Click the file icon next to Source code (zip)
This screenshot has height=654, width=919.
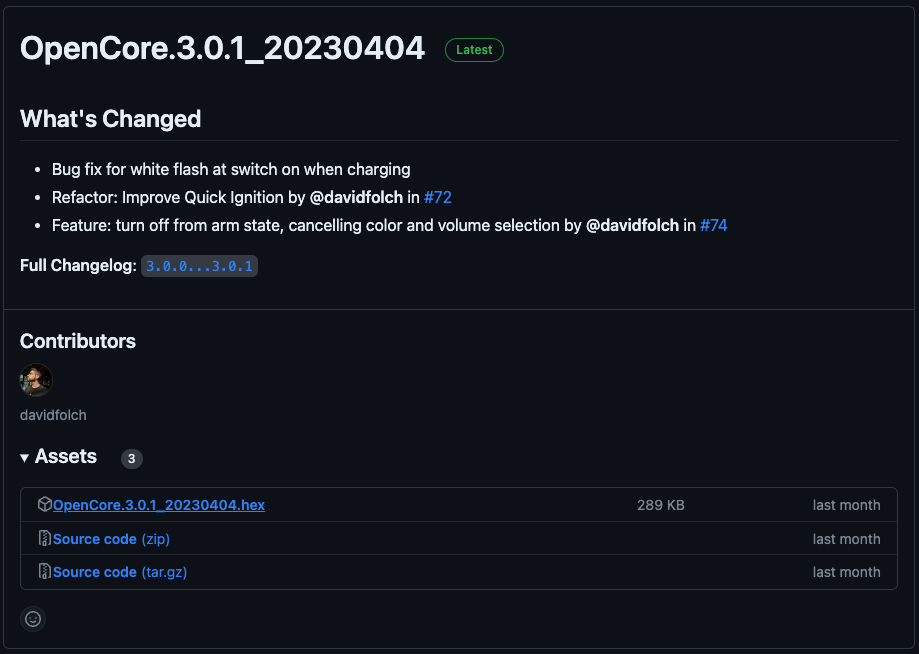pos(44,539)
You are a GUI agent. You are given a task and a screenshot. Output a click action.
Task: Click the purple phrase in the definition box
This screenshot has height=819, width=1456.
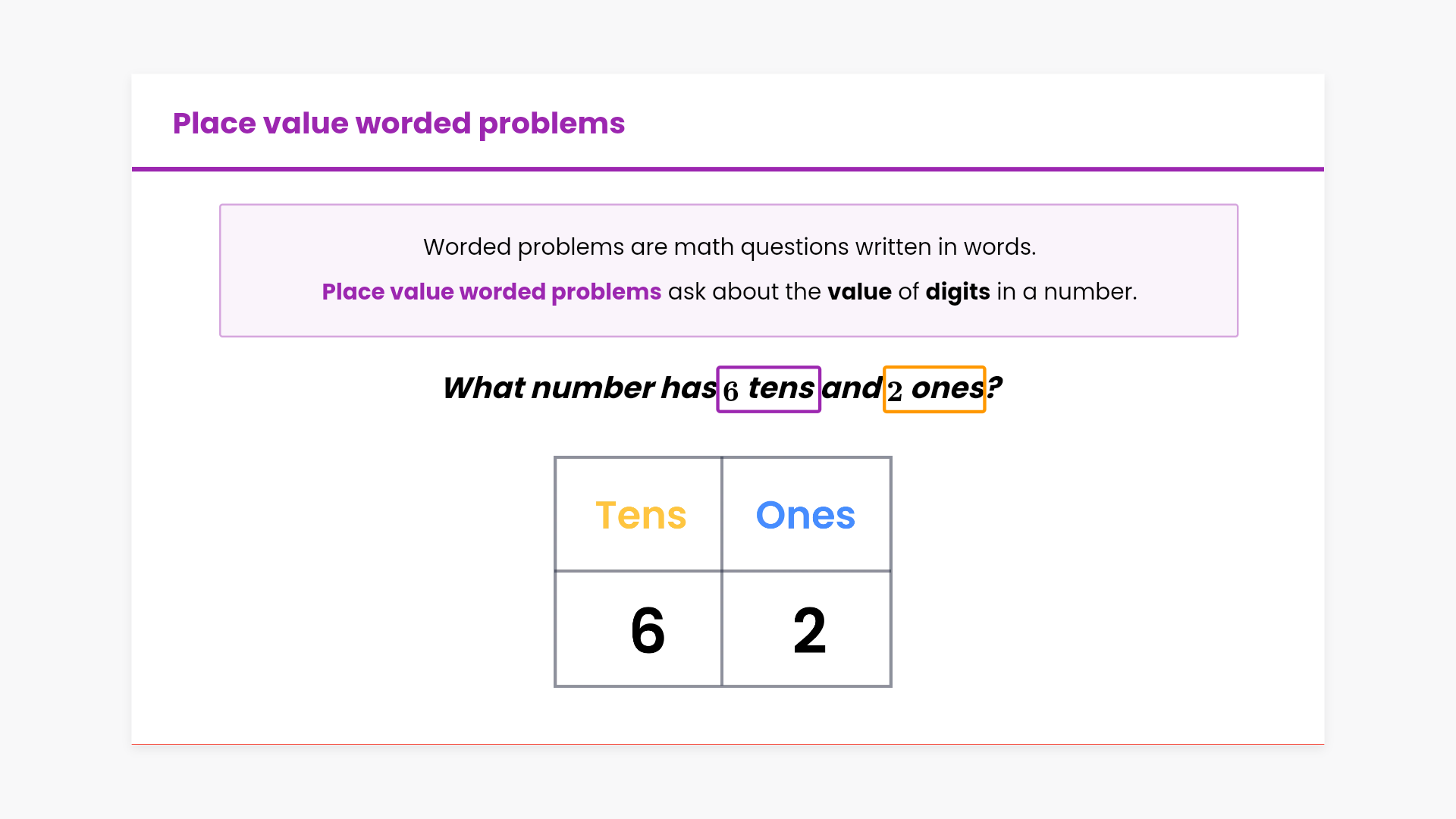click(x=491, y=292)
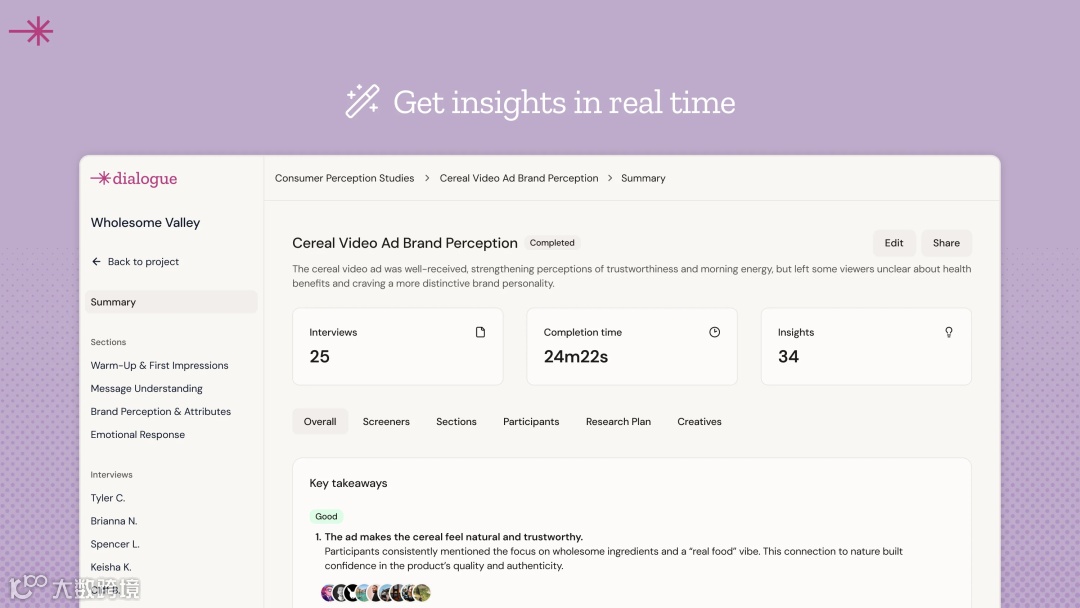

········

### [EXERCISE INSTRUCTIONS]
Your output must reproduce the material above in full, with no pictures.

### [EXPECTED OUTPUT]
Click the file icon next to Source code (zip)
This screenshot has height=654, width=919.
pos(44,539)
You are a GUI agent. You are given a task and a screenshot. Output a click action.
Task: Click the purple phrase in the definition box
This screenshot has height=819, width=1456.
click(x=491, y=292)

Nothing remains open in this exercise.